(SET EXERCISE): Return each of the entries below unchanged, line for line, with nothing added or left out.
======== EXERCISE INPUTS
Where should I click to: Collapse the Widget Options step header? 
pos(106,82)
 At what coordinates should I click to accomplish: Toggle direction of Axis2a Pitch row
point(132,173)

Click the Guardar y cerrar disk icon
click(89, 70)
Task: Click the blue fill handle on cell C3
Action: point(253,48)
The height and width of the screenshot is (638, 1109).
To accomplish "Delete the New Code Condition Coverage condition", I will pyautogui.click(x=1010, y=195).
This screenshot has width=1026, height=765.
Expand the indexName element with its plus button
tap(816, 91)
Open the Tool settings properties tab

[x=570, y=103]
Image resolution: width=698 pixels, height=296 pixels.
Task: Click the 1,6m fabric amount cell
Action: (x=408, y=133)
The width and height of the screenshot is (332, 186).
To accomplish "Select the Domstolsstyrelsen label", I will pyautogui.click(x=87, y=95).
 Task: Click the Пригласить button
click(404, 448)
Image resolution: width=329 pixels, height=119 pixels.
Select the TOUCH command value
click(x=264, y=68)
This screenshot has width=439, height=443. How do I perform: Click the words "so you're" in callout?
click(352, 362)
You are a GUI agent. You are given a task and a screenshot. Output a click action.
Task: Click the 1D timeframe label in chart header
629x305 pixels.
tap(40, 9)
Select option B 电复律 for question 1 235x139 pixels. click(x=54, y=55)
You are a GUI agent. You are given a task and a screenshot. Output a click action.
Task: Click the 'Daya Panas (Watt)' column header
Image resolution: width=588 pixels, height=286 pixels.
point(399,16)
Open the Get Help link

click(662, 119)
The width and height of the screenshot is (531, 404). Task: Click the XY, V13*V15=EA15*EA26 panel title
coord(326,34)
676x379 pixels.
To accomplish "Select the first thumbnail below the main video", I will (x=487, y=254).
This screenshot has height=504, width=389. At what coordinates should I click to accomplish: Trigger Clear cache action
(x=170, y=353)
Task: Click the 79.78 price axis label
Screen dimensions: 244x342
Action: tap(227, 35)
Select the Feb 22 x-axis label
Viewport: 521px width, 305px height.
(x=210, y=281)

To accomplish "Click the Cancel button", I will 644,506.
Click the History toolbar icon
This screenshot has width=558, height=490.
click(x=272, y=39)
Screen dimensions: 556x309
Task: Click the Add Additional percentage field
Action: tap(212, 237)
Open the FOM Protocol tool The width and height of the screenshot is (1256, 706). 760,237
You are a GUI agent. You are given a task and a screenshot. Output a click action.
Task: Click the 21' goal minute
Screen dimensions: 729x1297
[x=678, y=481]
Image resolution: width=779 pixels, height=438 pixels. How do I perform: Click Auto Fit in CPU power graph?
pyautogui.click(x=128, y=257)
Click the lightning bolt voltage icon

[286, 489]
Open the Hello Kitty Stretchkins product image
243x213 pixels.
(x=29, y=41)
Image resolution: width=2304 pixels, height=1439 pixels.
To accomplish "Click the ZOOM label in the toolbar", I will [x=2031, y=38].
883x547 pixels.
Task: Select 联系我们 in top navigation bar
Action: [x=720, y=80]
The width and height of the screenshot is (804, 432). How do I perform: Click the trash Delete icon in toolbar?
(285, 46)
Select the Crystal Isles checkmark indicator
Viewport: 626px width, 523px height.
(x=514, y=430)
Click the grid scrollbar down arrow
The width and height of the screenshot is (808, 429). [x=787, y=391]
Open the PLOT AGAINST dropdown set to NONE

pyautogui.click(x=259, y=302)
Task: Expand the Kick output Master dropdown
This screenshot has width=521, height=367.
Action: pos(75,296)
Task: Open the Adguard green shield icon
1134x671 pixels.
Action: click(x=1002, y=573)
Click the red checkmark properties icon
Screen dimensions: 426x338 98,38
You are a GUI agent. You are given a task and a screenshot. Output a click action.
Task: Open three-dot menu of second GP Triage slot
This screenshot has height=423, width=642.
================
(SOLUTION TO THIS TASK):
Where should I click to: Collapse the Widget Options step header? 
pos(106,82)
 At what coordinates should I click to accomplish: Toggle direction of Axis2a Pitch row
point(132,173)

Click the Guardar y cerrar disk icon
click(89, 70)
Task: Click the blue fill handle on cell C3
Action: point(253,48)
The height and width of the screenshot is (638, 1109).
To accomplish "Delete the New Code Condition Coverage condition", I will pyautogui.click(x=1010, y=195).
This screenshot has width=1026, height=765.
Expand the indexName element with its plus button
tap(816, 91)
Open the Tool settings properties tab

[x=570, y=103]
Image resolution: width=698 pixels, height=296 pixels.
Task: Click the 1,6m fabric amount cell
Action: (x=408, y=133)
The width and height of the screenshot is (332, 186).
To accomplish "Select the Domstolsstyrelsen label", I will pyautogui.click(x=87, y=95).
 Task: Click the Пригласить button
click(404, 448)
Image resolution: width=329 pixels, height=119 pixels.
Select the TOUCH command value
click(x=264, y=68)
This screenshot has width=439, height=443. How do I perform: Click the words "so you're" in callout?
click(352, 362)
You are a GUI agent. You are given a task and a screenshot. Output a click action.
Task: Click the 1D timeframe label in chart header
629x305 pixels.
tap(40, 9)
Select option B 电复律 for question 1 235x139 pixels. click(x=54, y=55)
You are a GUI agent. You are given a task and a screenshot. Output a click action.
Task: Click the 'Daya Panas (Watt)' column header
Image resolution: width=588 pixels, height=286 pixels.
point(399,16)
Open the Get Help link

click(662, 119)
The width and height of the screenshot is (531, 404). Task: Click the XY, V13*V15=EA15*EA26 panel title
coord(326,34)
676x379 pixels.
To accomplish "Select the first thumbnail below the main video", I will (x=487, y=254).
This screenshot has height=504, width=389. At what coordinates should I click to accomplish: Trigger Clear cache action
(x=170, y=353)
Task: Click the 79.78 price axis label
Screen dimensions: 244x342
Action: tap(227, 35)
Select the Feb 22 x-axis label
Viewport: 521px width, 305px height.
(x=210, y=281)

To accomplish "Click the Cancel button", I will 644,506.
Click the History toolbar icon
This screenshot has width=558, height=490.
click(x=272, y=39)
Screen dimensions: 556x309
Task: Click the Add Additional percentage field
Action: tap(212, 237)
Open the FOM Protocol tool The width and height of the screenshot is (1256, 706). 760,237
You are a GUI agent. You are given a task and a screenshot. Output a click action.
Task: Click the 21' goal minute
Screen dimensions: 729x1297
[x=678, y=481]
Image resolution: width=779 pixels, height=438 pixels. How do I perform: Click Auto Fit in CPU power graph?
pyautogui.click(x=128, y=257)
Click the lightning bolt voltage icon

[286, 489]
Open the Hello Kitty Stretchkins product image
243x213 pixels.
(x=29, y=41)
Image resolution: width=2304 pixels, height=1439 pixels.
To accomplish "Click the ZOOM label in the toolbar", I will [x=2031, y=38].
883x547 pixels.
Task: Select 联系我们 in top navigation bar
Action: [x=720, y=80]
The width and height of the screenshot is (804, 432). How do I perform: Click the trash Delete icon in toolbar?
(285, 46)
Select the Crystal Isles checkmark indicator
Viewport: 626px width, 523px height.
(x=514, y=430)
Click the grid scrollbar down arrow
The width and height of the screenshot is (808, 429). [x=787, y=391]
Open the PLOT AGAINST dropdown set to NONE

pyautogui.click(x=259, y=302)
Task: Expand the Kick output Master dropdown
This screenshot has width=521, height=367.
Action: pos(75,296)
Task: Open the Adguard green shield icon
1134x671 pixels.
Action: click(x=1002, y=573)
Click the red checkmark properties icon
Screen dimensions: 426x338 98,38
You are a GUI agent. You are given a task and a screenshot. Output a click action.
Task: Open three-dot menu of second GP Triage slot
This screenshot has height=423, width=642.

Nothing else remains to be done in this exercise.